* _WRITTEN PROBLEM_
Set down the stretch of rows from the line containing "Select 'How to" through the line containing "Action: pos(346,776)", copying those lines exactly as they appear and including both ends.

── GIVEN DATA ──

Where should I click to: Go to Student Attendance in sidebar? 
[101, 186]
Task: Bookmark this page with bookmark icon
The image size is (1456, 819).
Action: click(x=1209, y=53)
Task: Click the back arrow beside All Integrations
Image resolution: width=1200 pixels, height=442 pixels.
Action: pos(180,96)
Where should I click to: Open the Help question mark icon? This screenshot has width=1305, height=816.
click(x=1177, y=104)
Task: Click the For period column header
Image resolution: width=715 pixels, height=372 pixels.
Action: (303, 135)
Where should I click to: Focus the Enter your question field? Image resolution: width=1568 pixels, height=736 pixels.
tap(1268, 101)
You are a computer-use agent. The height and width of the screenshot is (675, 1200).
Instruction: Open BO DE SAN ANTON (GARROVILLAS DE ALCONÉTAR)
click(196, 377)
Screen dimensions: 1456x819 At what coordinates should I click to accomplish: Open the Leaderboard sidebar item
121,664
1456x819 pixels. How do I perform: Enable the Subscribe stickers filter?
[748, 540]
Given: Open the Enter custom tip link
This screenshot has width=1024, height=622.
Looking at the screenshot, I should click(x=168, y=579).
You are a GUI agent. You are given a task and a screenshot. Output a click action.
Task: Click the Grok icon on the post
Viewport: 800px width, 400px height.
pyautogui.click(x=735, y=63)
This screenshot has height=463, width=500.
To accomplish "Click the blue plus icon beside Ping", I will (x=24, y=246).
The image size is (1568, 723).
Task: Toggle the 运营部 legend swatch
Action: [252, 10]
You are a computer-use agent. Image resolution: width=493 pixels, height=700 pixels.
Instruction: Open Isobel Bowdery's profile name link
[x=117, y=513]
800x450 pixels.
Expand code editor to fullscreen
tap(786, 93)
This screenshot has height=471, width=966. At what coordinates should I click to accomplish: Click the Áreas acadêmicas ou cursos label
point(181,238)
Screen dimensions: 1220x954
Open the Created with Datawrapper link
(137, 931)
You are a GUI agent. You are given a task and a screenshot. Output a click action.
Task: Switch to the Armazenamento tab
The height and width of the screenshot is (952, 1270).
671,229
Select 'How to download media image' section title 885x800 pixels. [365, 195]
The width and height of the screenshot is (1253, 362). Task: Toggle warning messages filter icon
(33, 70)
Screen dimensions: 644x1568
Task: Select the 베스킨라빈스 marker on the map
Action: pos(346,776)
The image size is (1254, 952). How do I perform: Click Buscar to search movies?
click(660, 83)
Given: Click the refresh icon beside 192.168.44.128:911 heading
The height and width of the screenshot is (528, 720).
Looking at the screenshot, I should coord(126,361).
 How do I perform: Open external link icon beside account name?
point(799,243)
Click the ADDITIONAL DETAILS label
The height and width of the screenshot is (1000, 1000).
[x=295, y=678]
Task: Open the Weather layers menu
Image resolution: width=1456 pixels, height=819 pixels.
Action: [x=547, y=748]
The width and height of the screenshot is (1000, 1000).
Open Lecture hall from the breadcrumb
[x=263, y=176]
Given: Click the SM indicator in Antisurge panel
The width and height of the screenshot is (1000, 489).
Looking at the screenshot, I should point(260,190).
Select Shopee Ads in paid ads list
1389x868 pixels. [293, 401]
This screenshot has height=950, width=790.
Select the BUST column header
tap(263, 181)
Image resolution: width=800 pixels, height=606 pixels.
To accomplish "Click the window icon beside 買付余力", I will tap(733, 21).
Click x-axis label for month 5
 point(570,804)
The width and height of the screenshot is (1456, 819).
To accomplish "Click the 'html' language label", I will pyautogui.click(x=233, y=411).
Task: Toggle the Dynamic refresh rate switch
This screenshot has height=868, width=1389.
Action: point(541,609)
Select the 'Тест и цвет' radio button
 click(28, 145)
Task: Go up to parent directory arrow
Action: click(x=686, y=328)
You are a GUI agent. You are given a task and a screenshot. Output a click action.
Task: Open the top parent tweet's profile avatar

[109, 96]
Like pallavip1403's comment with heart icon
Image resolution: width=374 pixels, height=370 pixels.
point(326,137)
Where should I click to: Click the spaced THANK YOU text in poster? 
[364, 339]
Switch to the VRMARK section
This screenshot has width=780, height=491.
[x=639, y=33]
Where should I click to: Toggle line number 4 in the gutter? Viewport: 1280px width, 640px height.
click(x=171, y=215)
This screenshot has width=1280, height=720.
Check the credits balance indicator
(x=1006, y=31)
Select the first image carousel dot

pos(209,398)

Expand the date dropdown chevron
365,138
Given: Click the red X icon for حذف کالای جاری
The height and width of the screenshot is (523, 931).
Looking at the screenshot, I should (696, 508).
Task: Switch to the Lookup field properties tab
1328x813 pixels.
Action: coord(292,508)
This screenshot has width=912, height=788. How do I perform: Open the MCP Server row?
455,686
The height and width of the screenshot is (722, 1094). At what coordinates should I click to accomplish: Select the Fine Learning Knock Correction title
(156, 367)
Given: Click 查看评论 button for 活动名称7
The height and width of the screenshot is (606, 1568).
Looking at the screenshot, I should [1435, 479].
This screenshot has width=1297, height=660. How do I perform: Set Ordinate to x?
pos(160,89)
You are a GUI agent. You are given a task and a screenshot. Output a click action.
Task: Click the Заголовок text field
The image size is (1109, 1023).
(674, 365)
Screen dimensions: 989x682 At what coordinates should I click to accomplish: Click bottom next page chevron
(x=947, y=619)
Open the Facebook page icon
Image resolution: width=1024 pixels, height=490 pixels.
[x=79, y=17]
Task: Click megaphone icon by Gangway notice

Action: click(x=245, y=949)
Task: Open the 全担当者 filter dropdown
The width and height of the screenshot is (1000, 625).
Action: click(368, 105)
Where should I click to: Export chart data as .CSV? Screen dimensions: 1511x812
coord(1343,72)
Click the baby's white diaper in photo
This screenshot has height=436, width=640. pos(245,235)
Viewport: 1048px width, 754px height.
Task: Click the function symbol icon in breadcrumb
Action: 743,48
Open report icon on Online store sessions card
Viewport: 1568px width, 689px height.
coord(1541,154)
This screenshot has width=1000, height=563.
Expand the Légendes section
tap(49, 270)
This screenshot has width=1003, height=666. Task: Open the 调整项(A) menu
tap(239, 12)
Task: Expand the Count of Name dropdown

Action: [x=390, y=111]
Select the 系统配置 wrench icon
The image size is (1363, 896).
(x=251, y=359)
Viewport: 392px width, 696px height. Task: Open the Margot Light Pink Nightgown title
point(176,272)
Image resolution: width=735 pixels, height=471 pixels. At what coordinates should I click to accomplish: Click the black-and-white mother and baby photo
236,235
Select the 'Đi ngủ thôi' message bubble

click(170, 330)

───

* _WRITTEN REPLY_
Select 'How to download media image' section title 885x800 pixels. [365, 195]
The width and height of the screenshot is (1253, 362). Task: Toggle warning messages filter icon
(33, 70)
Screen dimensions: 644x1568
Task: Select the 베스킨라빈스 marker on the map
Action: pos(346,776)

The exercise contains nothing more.